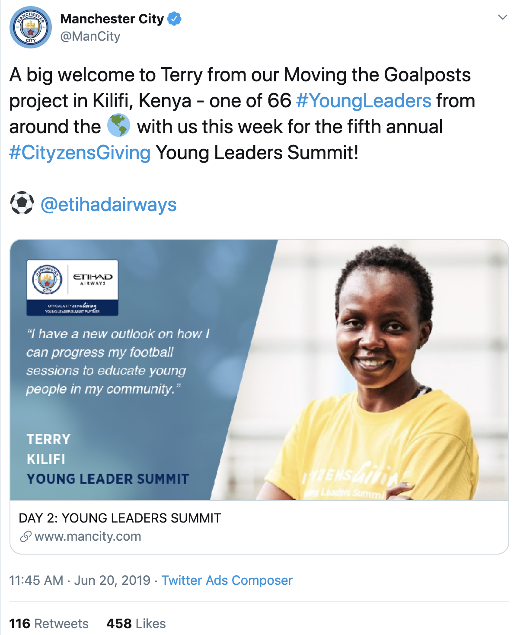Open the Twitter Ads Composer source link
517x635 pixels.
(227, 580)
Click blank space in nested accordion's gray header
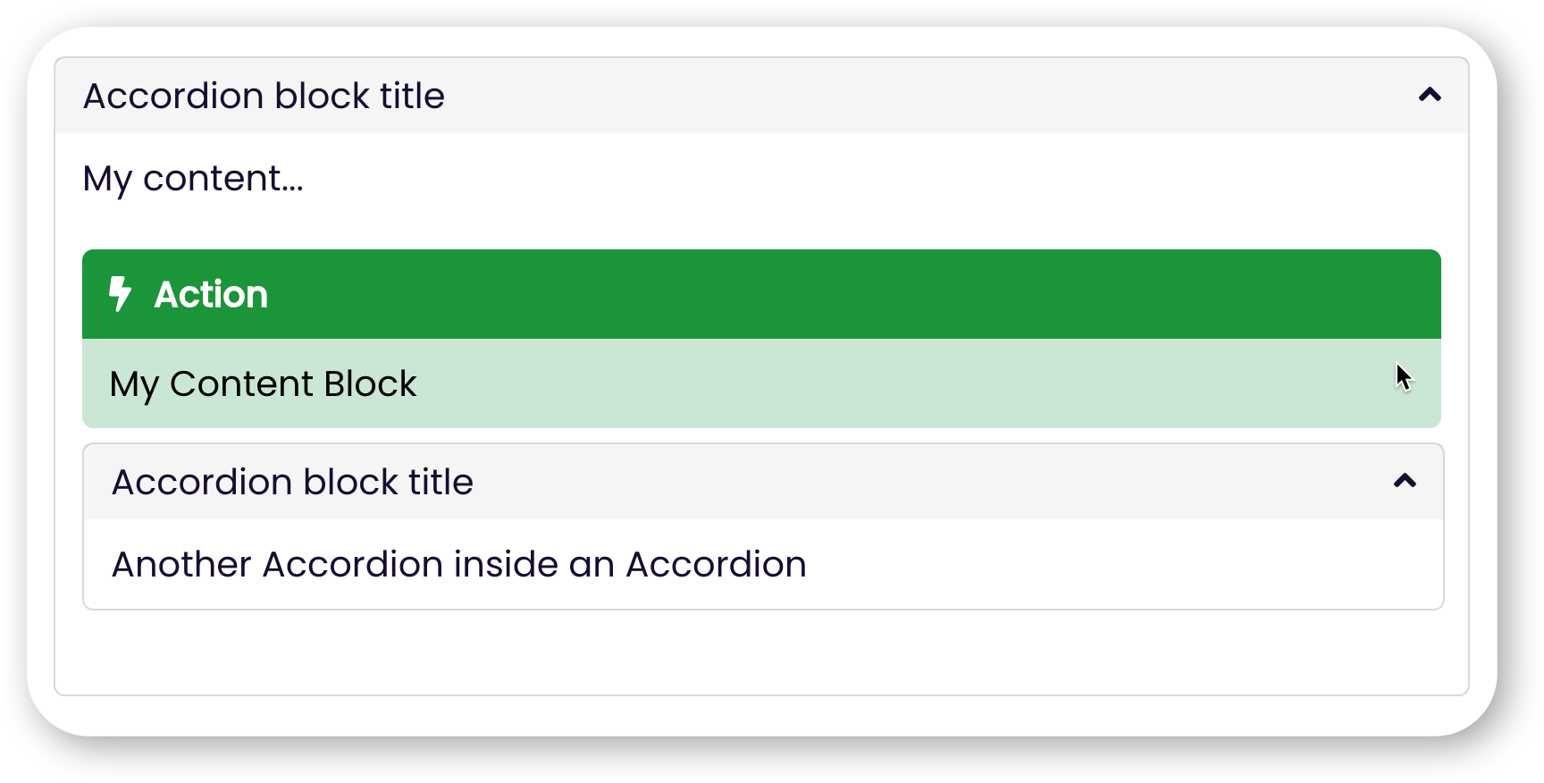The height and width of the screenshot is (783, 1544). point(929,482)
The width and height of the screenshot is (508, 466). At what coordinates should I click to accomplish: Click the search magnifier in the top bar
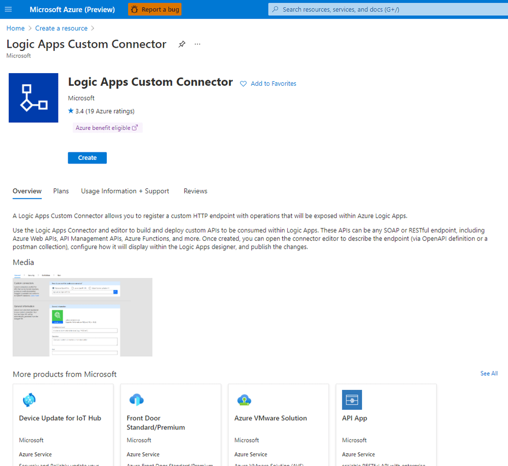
_ _ _ _ _ _ _
Brief =
Where the line containing "Click blank space" appears above, start there and set down each line exactly through the last line of the data; leave out every picture.

The completed task =
Click blank space in nested accordion's gray header
The height and width of the screenshot is (783, 1544). point(929,482)
The width and height of the screenshot is (508, 466). At what coordinates should I click to accomplish: Click the search magnifier in the top bar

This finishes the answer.